Per semplificare si tratta fondamentalmente di una trazione anteriore che, all’occorrenza, trasferisce parte della coppia alle ruote posteriori, quando vi é necessitá. Tale sistema é montato su Audi A1, A3, Q2, Q3 e TT, mentre il sistema a differenziale meccanico Torsen rimane appannaggio unicamente dei modelli di maggiori dimensioni e con i motori montati longitudinalmente, dunque dalla A4 in su e dalla Q5 a salire, nonché sulla R8.
Ad ogni modo, se si ritiene che il fatto che in gran parte delle situazioni questa Q3 si comporti come una trazione anteriore debba per forza significare sottosterzo a palate, vi stupirete di scoprire che in realtà ha una motricità esemplare nelle curve e non solo, sfruttando ottimamente il buon telaio e, complice la efficace logica di funzionamento del cambio S-tronic a doppia frizione e 7 marce, si riesce ad avere sempre il rapporto corretto in ogni situazione.

Ovviamente selezionando la modalità Dynamic dal Drive Select verranno utilizzate marce più basse e dunque il motore spesso si troverà a frullare a regimi piuttosto alti, uscendo da quel torpore che invece é caratteristico della modalità Efficiency.
Quanto beve?
Alla voce consumi, avendo percorso circa 2500 km (di cui buona parte sulle Autobahn tedesche prive di limiti, dove non risparmiavo certo il motore), posso darvi un riscontro preciso nell’utilizzo autostradale.La media complessiva é stata di 11,3 km con un litro, mentre nella prima parte del viaggio si attestavano sui 13 km con un litro, avendo percorso buona parte del viaggio sulle autostrade svizzere, dove i limiti sono abbastanza bassi e conviene rispettarli fedelmente se non si vuole incorrere in pesanti sanzioni.
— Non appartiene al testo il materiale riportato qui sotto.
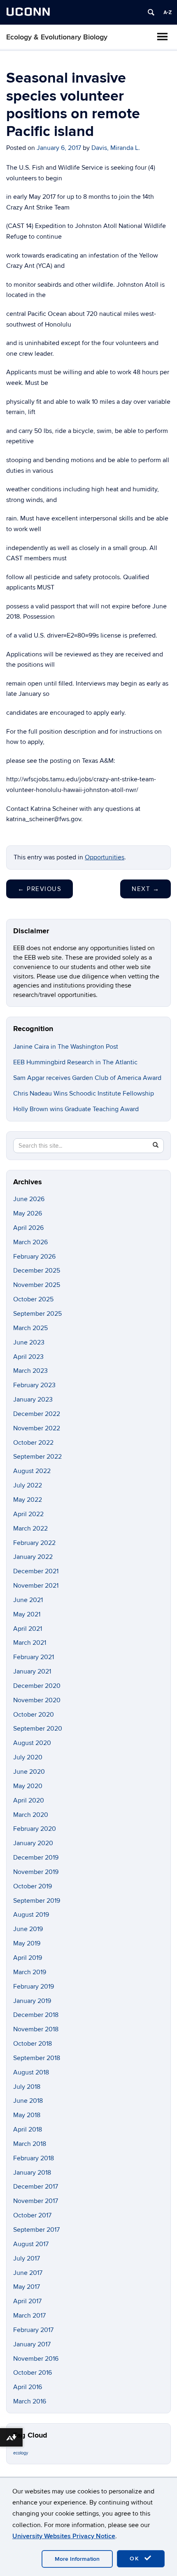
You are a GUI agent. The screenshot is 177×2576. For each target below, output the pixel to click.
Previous (39, 889)
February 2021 (33, 1657)
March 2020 (30, 1815)
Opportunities (104, 857)
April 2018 (27, 2129)
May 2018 (26, 2115)
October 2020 (33, 1714)
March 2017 (29, 2315)
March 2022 (30, 1528)
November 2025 (36, 1285)
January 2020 (33, 1843)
Considerando che stiamo parlando di un’auto alta poco meno di 160 cm, lunga 450 cm e dal peso che sfiora i 17 quintali, dotata di trazione 4×4 e con motorizzazione turbo benzina 2.0 litri da 231 cavalli, sono a mio parere risultati positivamente degni di nota. Sicuramente il fatto di avere una coppia di 350 Nm costanti tra 1500 e 4300 giri, aiuta ad ottenere una grande elasticità di marcia, senza mai sforzare il motore e potendo sfruttare anche la parte bassa del contagiri senza avvertire una sensazione di fatica da parte del motore, in nessuna situazione.
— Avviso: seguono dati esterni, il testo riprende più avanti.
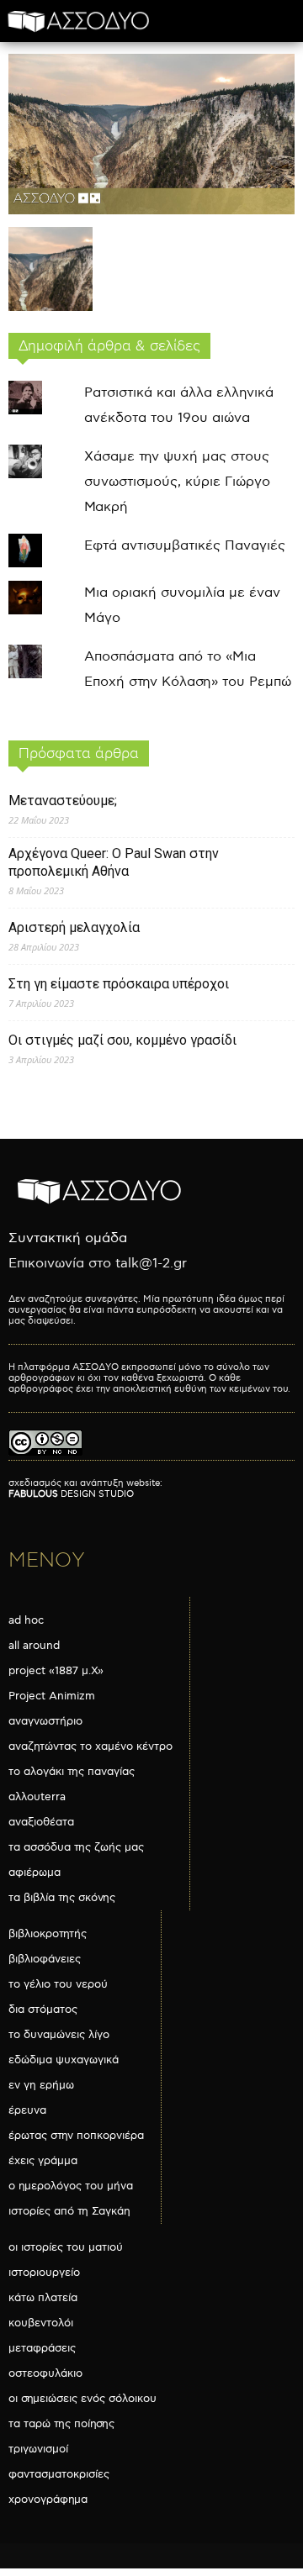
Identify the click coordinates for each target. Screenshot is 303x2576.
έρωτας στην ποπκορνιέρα (76, 2135)
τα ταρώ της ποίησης (61, 2424)
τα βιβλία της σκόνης (61, 1897)
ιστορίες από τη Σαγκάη (69, 2211)
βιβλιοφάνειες (44, 1959)
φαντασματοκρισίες (58, 2474)
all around (34, 1645)
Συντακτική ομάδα (67, 1238)
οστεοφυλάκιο (45, 2373)
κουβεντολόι (40, 2323)
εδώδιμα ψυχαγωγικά (63, 2060)
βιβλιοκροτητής (47, 1934)
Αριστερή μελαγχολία (74, 927)
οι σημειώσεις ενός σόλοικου (82, 2398)
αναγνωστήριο (45, 1721)
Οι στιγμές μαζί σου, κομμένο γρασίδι (122, 1040)
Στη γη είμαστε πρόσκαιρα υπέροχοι (118, 984)
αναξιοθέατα (41, 1822)
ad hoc (26, 1620)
Se poi si intende adottare una guida un po’ piú sportiva, la Q3 Sportback non fa una piega e sfodera tutta la “schiena” di cui il 2.0 TFSI é dotato, con un rumore mai invasivo, né dal vano motore né dagli scarichi, cosa che potrebbe far storcere un po’ il naso a chi, come me, non riesce a fare a meno del “sound”, ma a ben guardare, data la tipologia di vettura, forse é stata la scelta più adeguata.

Il prezzo
A listino la Q3 Sportback 45 TFSI S-tronic parte da 48.000 €, che già non sono pochi. Per la versione da me provata, dotata di S-Line esterno ed interno e qualche altro accessorio, si supera il tetto dei 50.000, un prezzo salato se si pensa che parliamo pur sempre di una SUV di media taglia e dotata di un motore a 4 cilindri.
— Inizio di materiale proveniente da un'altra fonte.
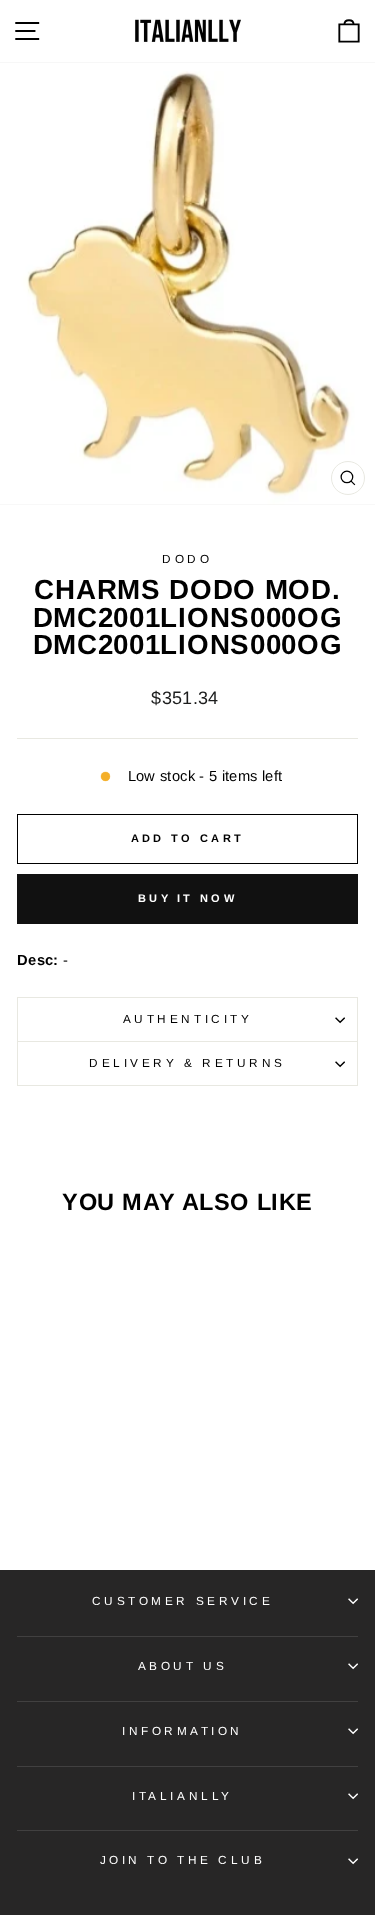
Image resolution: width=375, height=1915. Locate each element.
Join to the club (183, 1859)
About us (182, 1665)
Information (182, 1730)
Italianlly (182, 1795)
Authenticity (187, 1018)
Non dimentichiamoci però che la concorrenza tedesca (e non solo) orbita attorno a cifre similari, offrendo contenuti tecnici non così dissimili. Se poi si vuole davvero esagerare, c’è anche la RS Q3, una belva da 400 cavalli, ma per avere il piacere di rivangare, seppur in chiave moderna, il glorioso passato nei rally di Audi ed il fascino del 5 cilindri turbo, bisogna aggiungere al costo della 45 TFSI altri 20.000 €, ma questo è il prezzo da pagare per mettersi in garage un vero e proprio “atleta in smoking”.